Benjamin Girstmair empfiehlt: The Incredible Machine

Man nehme ein gerüttelt Maß von sich windenden Schrauben, eine halbe Maßeinheit nach Wahl*, eine ungerade Zahl an noch zwinkernden Augen, eine zweibeinige Schere (Vorsicht!), mindestens zwei fahrradfahrende Primaten (einer fühlt sich so alleine), ein Destillat unverdauten Mutes, Strukturgel, den bei Vollmond von einer braunen Ziege gefressenen und einmal verdauten Opal, sieben kariesfreie Zahnräder, einen lachgasbetriebenen Luftballon, getrocknetes Langgrundblatt, nach außen gestülpte Innenwelt(en), intelligenten Klebstoff, Unmengen an Nullen und Einsen, den Abszess eines trächtigen Gedankensprungs, 1W4 Reihen schwarzer Glückszähne, regelrechtes Computerzeug und schließlich ein Prislein Knoblauch zum Abrunden.
Einmal zusammengetragen hänge, gieße, fabriziere, ja, appliziere man es in, auf, unter, über und an die Maschine dran. Wie genau, das ergibt sich nun wohl von selbst. Fühlt sich der für die Ausführung der vorgewünschten und hineinprogrammontierten Aufgabe unbedingt rote Knopf durch physische Zuleiberückung eines der zur Intentionserfüllung eilenden Körperteilchen bemüßigt seine Eindrücklichkeit zu akzeptieren, dann passiert in einer, einer bestimmten Wahrscheinlichkeit folgenden Anzahl von Fallbeispielen, erstmal nichts. Dann macht man es nochmal richtig oder eben falsch, wodurch das erwartungsüberblüffende Ergebnis bis Ereignis eintritt.

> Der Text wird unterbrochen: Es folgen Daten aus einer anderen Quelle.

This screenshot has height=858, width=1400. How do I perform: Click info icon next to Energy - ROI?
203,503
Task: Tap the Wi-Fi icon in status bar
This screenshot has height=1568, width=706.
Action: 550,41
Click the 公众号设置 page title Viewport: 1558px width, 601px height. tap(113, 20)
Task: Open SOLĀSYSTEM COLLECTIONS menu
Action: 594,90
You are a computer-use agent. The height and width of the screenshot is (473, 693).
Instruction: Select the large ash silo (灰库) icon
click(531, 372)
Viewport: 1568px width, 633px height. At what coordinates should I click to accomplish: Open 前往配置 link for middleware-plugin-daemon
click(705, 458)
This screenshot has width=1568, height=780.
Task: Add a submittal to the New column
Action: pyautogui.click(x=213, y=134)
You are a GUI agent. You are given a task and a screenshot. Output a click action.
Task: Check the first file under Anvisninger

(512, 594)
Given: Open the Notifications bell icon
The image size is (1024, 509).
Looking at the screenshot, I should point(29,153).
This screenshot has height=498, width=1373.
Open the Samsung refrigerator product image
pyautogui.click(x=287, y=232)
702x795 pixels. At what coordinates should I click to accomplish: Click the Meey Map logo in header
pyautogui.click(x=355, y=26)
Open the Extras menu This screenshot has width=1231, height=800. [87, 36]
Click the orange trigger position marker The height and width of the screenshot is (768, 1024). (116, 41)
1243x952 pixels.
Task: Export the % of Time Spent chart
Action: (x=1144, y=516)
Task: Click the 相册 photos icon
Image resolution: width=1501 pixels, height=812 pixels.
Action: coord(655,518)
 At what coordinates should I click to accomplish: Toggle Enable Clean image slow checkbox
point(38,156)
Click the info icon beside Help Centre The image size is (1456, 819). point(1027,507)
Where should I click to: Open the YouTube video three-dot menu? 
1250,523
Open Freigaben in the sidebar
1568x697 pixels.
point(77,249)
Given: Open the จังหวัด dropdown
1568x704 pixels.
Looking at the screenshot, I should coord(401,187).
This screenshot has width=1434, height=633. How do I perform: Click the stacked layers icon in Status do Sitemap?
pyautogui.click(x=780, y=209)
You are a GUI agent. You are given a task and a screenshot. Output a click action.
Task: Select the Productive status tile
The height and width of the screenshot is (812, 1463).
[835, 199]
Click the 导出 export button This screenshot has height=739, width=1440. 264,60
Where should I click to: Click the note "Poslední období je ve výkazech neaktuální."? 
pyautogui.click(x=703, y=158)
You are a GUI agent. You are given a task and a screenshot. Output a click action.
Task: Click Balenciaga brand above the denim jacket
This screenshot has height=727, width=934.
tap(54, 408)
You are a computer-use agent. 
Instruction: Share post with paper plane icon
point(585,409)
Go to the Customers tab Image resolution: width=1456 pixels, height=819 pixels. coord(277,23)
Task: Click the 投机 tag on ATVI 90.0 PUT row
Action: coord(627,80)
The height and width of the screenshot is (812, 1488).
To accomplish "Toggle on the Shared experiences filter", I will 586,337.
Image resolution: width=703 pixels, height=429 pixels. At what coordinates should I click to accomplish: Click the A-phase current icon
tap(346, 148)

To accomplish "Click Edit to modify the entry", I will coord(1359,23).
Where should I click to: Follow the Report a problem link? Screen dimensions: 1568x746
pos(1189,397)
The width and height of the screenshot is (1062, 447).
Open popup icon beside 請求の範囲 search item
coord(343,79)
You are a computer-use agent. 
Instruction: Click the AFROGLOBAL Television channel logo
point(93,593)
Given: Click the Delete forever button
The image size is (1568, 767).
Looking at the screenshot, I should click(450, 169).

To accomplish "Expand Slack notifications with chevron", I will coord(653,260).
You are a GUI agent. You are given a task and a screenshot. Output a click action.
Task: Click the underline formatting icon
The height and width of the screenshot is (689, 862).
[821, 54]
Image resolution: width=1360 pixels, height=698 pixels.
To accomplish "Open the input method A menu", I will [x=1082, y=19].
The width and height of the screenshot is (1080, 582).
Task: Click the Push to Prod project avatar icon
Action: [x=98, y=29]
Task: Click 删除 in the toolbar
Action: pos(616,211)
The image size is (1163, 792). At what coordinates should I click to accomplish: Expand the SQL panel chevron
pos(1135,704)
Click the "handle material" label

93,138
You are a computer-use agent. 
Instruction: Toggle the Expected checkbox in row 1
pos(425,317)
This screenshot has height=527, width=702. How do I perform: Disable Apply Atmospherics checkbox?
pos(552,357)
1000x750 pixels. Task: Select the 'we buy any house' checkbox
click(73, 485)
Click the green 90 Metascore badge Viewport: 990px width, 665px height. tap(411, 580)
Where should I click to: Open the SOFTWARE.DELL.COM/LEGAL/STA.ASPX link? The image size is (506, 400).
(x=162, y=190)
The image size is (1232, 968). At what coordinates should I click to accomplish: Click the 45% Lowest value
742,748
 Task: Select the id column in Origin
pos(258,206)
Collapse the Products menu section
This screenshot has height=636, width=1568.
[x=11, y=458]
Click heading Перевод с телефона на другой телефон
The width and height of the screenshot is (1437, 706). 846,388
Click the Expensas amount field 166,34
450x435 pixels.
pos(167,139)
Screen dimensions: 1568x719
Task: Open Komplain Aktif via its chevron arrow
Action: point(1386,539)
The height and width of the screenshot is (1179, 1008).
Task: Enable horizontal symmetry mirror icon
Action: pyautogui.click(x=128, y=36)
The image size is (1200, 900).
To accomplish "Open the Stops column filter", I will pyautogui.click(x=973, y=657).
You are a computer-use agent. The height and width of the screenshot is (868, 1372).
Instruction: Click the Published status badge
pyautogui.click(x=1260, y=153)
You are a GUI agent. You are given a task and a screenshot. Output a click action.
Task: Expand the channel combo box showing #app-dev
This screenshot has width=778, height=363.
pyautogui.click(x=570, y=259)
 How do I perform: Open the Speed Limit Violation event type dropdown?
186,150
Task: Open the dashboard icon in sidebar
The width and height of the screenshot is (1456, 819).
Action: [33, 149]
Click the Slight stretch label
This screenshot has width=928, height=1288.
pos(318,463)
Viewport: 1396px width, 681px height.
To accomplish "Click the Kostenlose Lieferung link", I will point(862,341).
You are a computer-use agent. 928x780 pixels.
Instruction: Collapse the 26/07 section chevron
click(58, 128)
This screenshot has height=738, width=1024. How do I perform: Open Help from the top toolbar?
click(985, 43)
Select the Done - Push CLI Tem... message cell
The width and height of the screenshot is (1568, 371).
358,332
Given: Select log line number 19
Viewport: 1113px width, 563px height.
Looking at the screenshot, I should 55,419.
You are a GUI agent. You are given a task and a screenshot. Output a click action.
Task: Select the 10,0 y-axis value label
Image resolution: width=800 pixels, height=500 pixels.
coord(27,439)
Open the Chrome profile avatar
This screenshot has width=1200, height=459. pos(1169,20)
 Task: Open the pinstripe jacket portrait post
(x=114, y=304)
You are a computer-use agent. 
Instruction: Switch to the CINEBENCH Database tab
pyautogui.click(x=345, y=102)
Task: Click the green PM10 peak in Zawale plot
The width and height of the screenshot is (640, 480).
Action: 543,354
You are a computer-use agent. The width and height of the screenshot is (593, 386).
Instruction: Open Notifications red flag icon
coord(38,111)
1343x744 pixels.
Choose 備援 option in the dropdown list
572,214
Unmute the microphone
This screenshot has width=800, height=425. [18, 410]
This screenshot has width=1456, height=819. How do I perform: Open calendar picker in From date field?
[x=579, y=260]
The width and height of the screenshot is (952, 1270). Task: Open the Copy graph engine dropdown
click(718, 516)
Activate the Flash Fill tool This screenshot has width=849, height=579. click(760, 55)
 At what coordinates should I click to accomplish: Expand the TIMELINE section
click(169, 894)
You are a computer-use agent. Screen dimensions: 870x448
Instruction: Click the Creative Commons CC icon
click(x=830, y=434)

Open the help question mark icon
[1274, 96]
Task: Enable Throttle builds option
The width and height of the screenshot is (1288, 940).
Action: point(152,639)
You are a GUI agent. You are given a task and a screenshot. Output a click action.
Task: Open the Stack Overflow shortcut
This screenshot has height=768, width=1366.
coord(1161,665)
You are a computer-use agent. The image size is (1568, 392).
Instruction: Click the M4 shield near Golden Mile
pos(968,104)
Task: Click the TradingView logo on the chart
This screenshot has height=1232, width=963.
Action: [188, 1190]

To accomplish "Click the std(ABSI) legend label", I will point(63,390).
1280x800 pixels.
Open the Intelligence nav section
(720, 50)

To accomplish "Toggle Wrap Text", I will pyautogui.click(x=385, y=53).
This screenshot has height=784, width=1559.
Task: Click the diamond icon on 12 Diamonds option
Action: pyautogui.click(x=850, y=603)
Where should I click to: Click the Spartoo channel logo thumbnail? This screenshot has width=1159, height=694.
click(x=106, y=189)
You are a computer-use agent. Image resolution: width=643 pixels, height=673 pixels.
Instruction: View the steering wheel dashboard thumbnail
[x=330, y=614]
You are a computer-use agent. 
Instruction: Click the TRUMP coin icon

Sollte diese Anleitung in einer Sprache geschrieben sein, derer man nicht mächtig ist, dann kann man dies ohnehin nicht lesen. Sollten darüber hinaus aber keine Unklarheiten bestehen, ist dies höchst bedenklich. Interdisziplinäre Kreative sollten sich jedoch freuen und mit diesem gewaltigen Werk verschmelzen – auffindbar auf Standplatz 4677a-f 1/2 in der Buchhandlung Haymon.

*Nein, das Vergessen schlich sich hier nicht ein. Man nehme eben eine halbe Maßeinheit nach Wahl.